◆ Your task: The entries that follow are to be duplicated in full, character for character.

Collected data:
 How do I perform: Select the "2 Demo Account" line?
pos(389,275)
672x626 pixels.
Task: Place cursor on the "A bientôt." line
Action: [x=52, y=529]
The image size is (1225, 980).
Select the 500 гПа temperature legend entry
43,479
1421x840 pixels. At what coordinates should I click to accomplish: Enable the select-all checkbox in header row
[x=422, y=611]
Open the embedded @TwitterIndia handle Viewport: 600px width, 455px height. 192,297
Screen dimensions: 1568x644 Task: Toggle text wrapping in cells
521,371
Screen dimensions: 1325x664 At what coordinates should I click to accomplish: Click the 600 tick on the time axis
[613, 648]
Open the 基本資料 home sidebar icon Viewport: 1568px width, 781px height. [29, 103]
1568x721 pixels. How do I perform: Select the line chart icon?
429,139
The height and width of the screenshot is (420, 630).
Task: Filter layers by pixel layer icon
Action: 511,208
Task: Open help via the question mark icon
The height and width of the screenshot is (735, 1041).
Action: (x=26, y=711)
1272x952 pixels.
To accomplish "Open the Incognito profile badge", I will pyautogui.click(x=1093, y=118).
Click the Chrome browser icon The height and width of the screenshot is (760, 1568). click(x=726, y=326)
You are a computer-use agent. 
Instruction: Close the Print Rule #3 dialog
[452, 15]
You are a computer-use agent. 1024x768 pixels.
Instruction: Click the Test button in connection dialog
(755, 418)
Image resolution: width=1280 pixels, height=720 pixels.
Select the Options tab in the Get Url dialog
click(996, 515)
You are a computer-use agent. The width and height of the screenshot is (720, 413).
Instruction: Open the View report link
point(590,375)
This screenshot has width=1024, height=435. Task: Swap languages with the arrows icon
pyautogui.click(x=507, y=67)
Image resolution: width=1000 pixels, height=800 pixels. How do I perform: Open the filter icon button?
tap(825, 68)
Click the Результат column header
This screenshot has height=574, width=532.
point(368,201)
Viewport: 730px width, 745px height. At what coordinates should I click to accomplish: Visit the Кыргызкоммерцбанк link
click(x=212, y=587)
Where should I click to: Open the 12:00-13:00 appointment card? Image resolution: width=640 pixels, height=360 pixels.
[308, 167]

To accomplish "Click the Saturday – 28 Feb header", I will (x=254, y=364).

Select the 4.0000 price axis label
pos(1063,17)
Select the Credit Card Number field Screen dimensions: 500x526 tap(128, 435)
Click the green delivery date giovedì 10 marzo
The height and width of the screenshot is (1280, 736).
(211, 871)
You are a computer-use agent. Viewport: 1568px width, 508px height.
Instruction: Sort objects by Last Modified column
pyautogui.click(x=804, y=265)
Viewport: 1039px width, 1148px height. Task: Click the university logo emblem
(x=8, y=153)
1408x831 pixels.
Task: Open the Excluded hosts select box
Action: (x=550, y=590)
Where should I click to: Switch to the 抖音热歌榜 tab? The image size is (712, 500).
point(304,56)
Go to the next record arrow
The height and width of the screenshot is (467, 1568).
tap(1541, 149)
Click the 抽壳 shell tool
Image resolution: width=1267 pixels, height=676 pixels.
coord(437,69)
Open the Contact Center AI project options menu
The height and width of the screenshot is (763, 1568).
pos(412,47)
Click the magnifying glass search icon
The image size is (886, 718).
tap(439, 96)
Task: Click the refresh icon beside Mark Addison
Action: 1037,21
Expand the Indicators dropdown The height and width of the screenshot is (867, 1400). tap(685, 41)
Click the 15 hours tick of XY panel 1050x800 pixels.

◆ Output below:
 How do I perform: Select the "2 Demo Account" line?
pos(389,275)
672x626 pixels.
Task: Place cursor on the "A bientôt." line
Action: [x=52, y=529]
The image size is (1225, 980).
Select the 500 гПа temperature legend entry
43,479
1421x840 pixels. At what coordinates should I click to accomplish: Enable the select-all checkbox in header row
[x=422, y=611]
Open the embedded @TwitterIndia handle Viewport: 600px width, 455px height. 192,297
Screen dimensions: 1568x644 Task: Toggle text wrapping in cells
521,371
Screen dimensions: 1325x664 At what coordinates should I click to accomplish: Click the 600 tick on the time axis
[613, 648]
Open the 基本資料 home sidebar icon Viewport: 1568px width, 781px height. [29, 103]
1568x721 pixels. How do I perform: Select the line chart icon?
429,139
The height and width of the screenshot is (420, 630).
Task: Filter layers by pixel layer icon
Action: 511,208
Task: Open help via the question mark icon
The height and width of the screenshot is (735, 1041).
Action: (x=26, y=711)
1272x952 pixels.
To accomplish "Open the Incognito profile badge", I will pyautogui.click(x=1093, y=118).
Click the Chrome browser icon The height and width of the screenshot is (760, 1568). click(x=726, y=326)
You are a computer-use agent. 
Instruction: Close the Print Rule #3 dialog
[452, 15]
You are a computer-use agent. 1024x768 pixels.
Instruction: Click the Test button in connection dialog
(755, 418)
Image resolution: width=1280 pixels, height=720 pixels.
Select the Options tab in the Get Url dialog
click(996, 515)
You are a computer-use agent. The width and height of the screenshot is (720, 413).
Instruction: Open the View report link
point(590,375)
This screenshot has width=1024, height=435. Task: Swap languages with the arrows icon
pyautogui.click(x=507, y=67)
Image resolution: width=1000 pixels, height=800 pixels. How do I perform: Open the filter icon button?
tap(825, 68)
Click the Результат column header
This screenshot has height=574, width=532.
point(368,201)
Viewport: 730px width, 745px height. At what coordinates should I click to accomplish: Visit the Кыргызкоммерцбанк link
click(x=212, y=587)
Where should I click to: Open the 12:00-13:00 appointment card? Image resolution: width=640 pixels, height=360 pixels.
[308, 167]

To accomplish "Click the Saturday – 28 Feb header", I will (x=254, y=364).

Select the 4.0000 price axis label
pos(1063,17)
Select the Credit Card Number field Screen dimensions: 500x526 tap(128, 435)
Click the green delivery date giovedì 10 marzo
The height and width of the screenshot is (1280, 736).
(211, 871)
You are a computer-use agent. Viewport: 1568px width, 508px height.
Instruction: Sort objects by Last Modified column
pyautogui.click(x=804, y=265)
Viewport: 1039px width, 1148px height. Task: Click the university logo emblem
(x=8, y=153)
1408x831 pixels.
Task: Open the Excluded hosts select box
Action: (x=550, y=590)
Where should I click to: Switch to the 抖音热歌榜 tab? The image size is (712, 500).
point(304,56)
Go to the next record arrow
The height and width of the screenshot is (467, 1568).
tap(1541, 149)
Click the 抽壳 shell tool
Image resolution: width=1267 pixels, height=676 pixels.
coord(437,69)
Open the Contact Center AI project options menu
The height and width of the screenshot is (763, 1568).
pos(412,47)
Click the magnifying glass search icon
The image size is (886, 718).
tap(439, 96)
Task: Click the refresh icon beside Mark Addison
Action: 1037,21
Expand the Indicators dropdown The height and width of the screenshot is (867, 1400). tap(685, 41)
Click the 15 hours tick of XY panel 1050x800 pixels.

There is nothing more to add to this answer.